Ich habe versucht nach dem "*Postfix-Cyrus-Web-cyradm-HOWTO*" von Luc De Louw (Link: http://www.delouw.ch/linux/Postfix-Cyrus-Web-cyradm-HOWTO/html/) eben selbiges zu installieren.
Außer das ich einen neuere Version von der Berkeley DB (HOWTO sagt: 4.0.14 und ich habe 4.2.52) genommen habe, habe ich mich ans HOWTO gehalten.
Bei kompilieren von Cyrus IMAPD bin ich hängen geblieben und konnte auch mit sehr viel googlen etc. nichts finden.
Er bricht immer ab und sagt mir was von:

```
collect2: ld returned 1 exit status
```
Auf Verdacht hin habe ich ein bißchen mit der Cyrus SASL2 - Library rumgespielt und kam dabei auf folgendes Ergebnis:

```
# ld -lsasl2
ld: warning: cannot find entry symbol _start; not setting start address
```
Könnte es eventuell daran liegen das ich IMAPD nicht kompilieren kann und wenn ja, wie löse ich das Problem?
Wie gesagt, nach viel Google und viel experimentieren konnte ich nicht dahinter kommen.

Danke im voraus,
Marcus


----------



## Marcus Roffmann (18. Januar 2004)

Problem hat sich erledigt.

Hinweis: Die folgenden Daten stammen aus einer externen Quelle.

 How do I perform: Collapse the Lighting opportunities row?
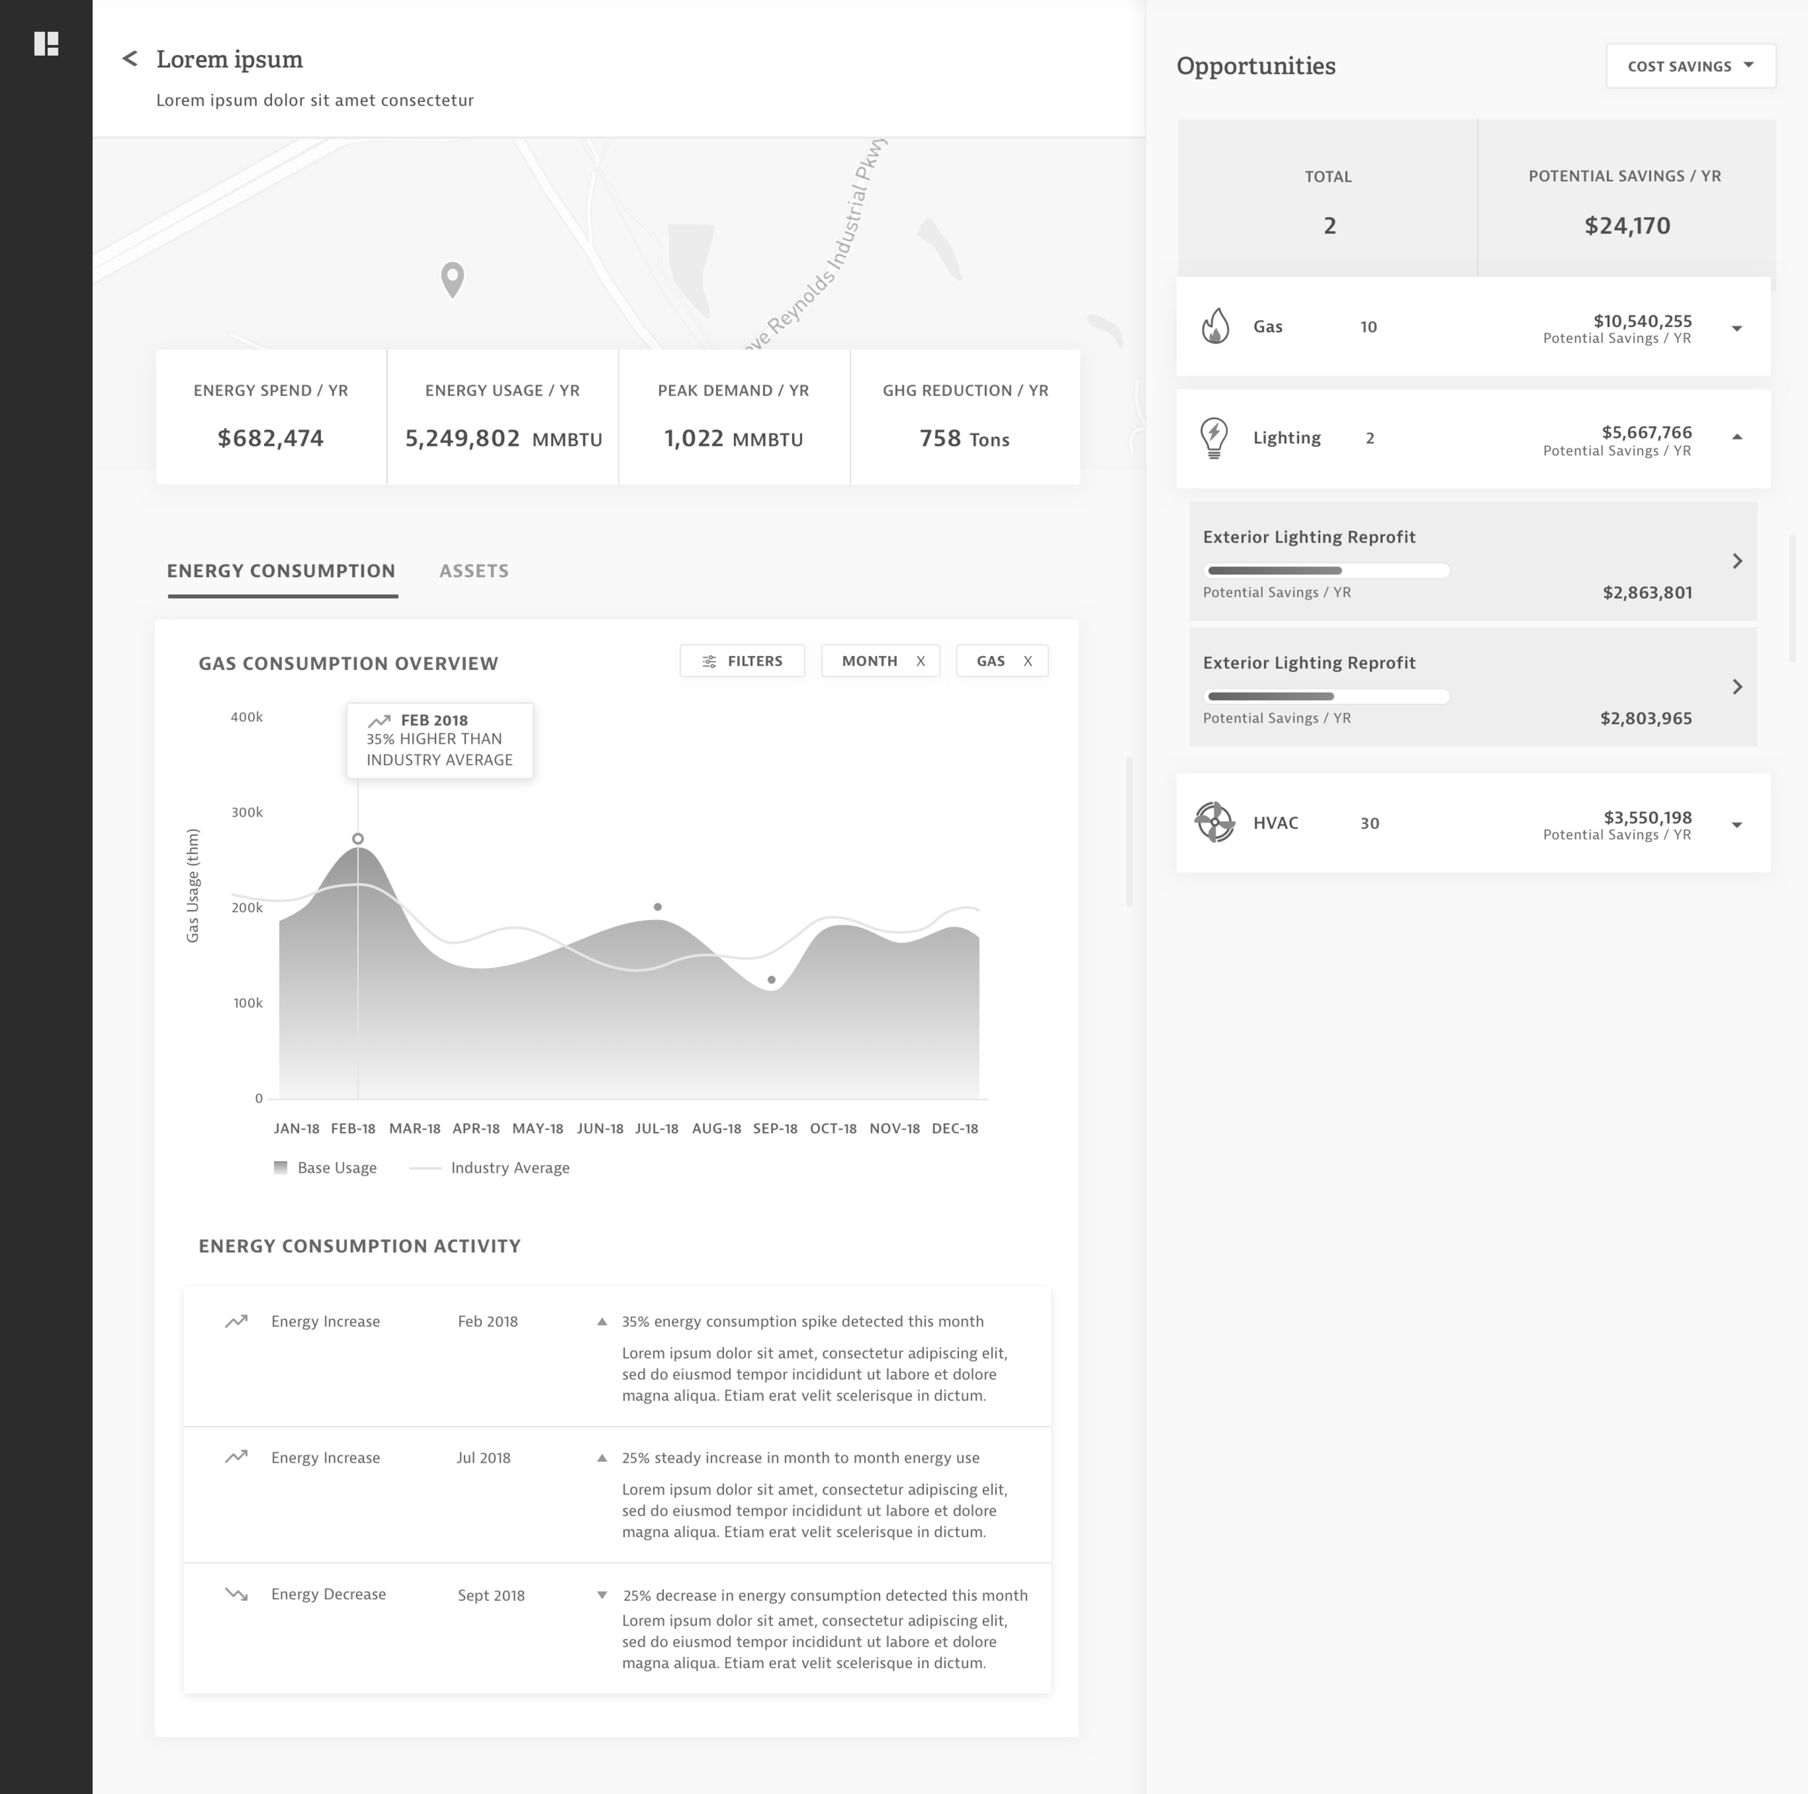pos(1737,437)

Hier die Hilfe für alle die es wissen wollen:
Man muss in der Datei cyrusdb_db3.c (cyrus-imapd-src-dir/lib) folgende Zeilen einbinden damit cyrus imapd mit db-4.2.52 funktioniert:

```
#define txn_begin(xx1,xx2,xx3,xx4) (xx1)->txn_begin(xx1,xx2,xx3,xx4)
#define txn_commit(xx1,xx2) (xx1)->commit(xx1,xx2)
#define txn_abort(xx1) (xx1)->abort(xx1)
```

Diese Zeilen sollten nach Zeile 82 in der oben genannten Datei gemacht werden. Dann klappt das kompilieren.


----------